### [SUPPLIED INFORMATION]

++++++++

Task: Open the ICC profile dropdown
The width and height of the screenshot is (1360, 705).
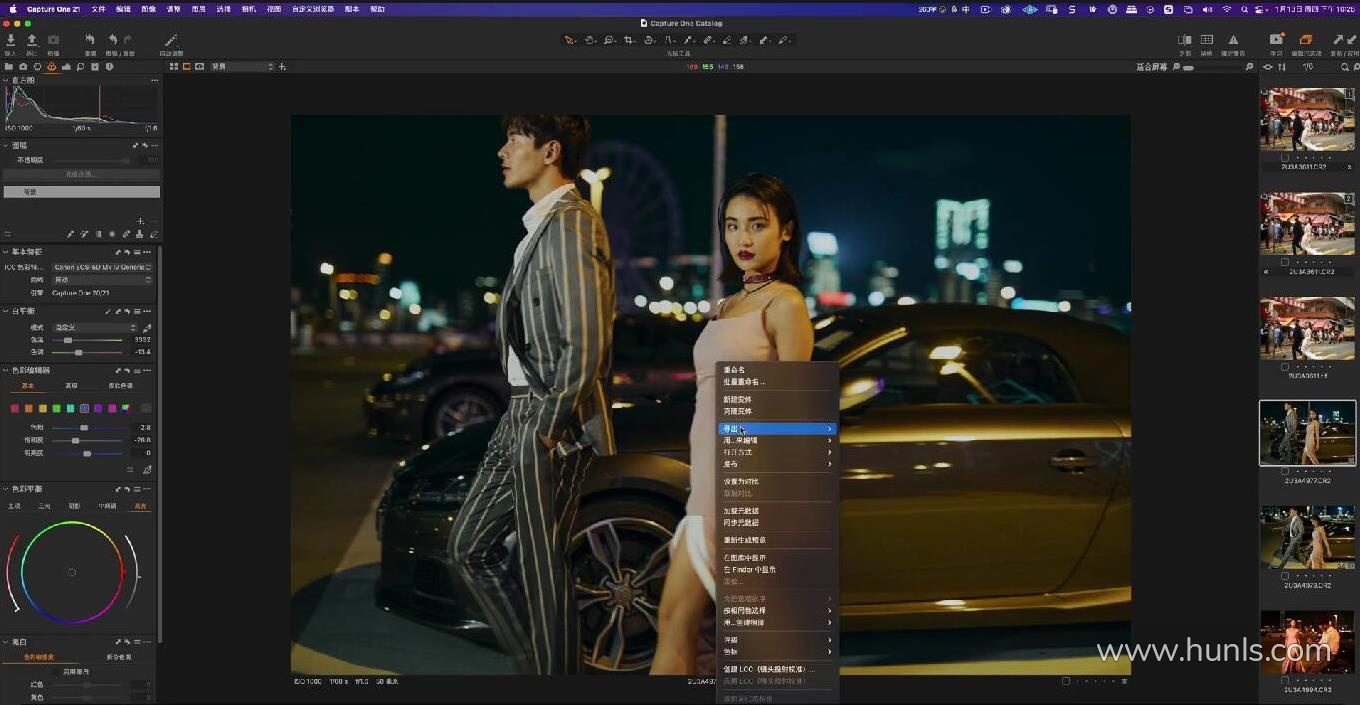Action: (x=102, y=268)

++++++++

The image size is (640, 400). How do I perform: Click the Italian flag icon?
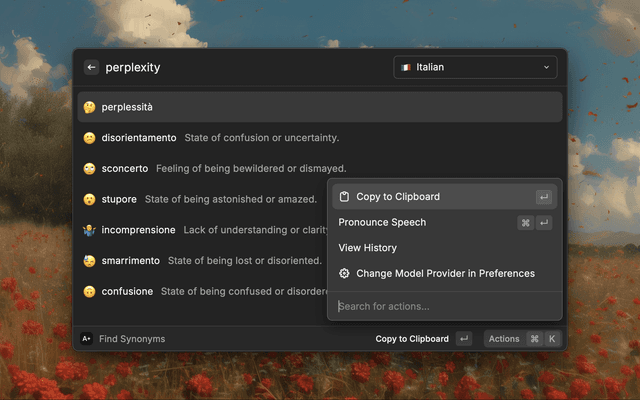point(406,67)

++++++++

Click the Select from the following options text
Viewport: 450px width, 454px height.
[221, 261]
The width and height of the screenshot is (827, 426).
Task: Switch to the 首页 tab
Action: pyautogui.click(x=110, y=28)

++++++++

### [GIVEN EXERCISE]
Rescale the lines starting with the line containing "Task: Open the ICC profile dropdown" and going on through the line containing "Action: (x=102, y=268)": reproduce them in full, requests included, multiplying every coordinate in the answers by 0.4 and rounding to whole numbers, with halves rounded up. Omit the pictures.

### [WRITTEN RESPONSE]
Task: Open the ICC profile dropdown
The width and height of the screenshot is (1360, 705).
Action: (x=41, y=107)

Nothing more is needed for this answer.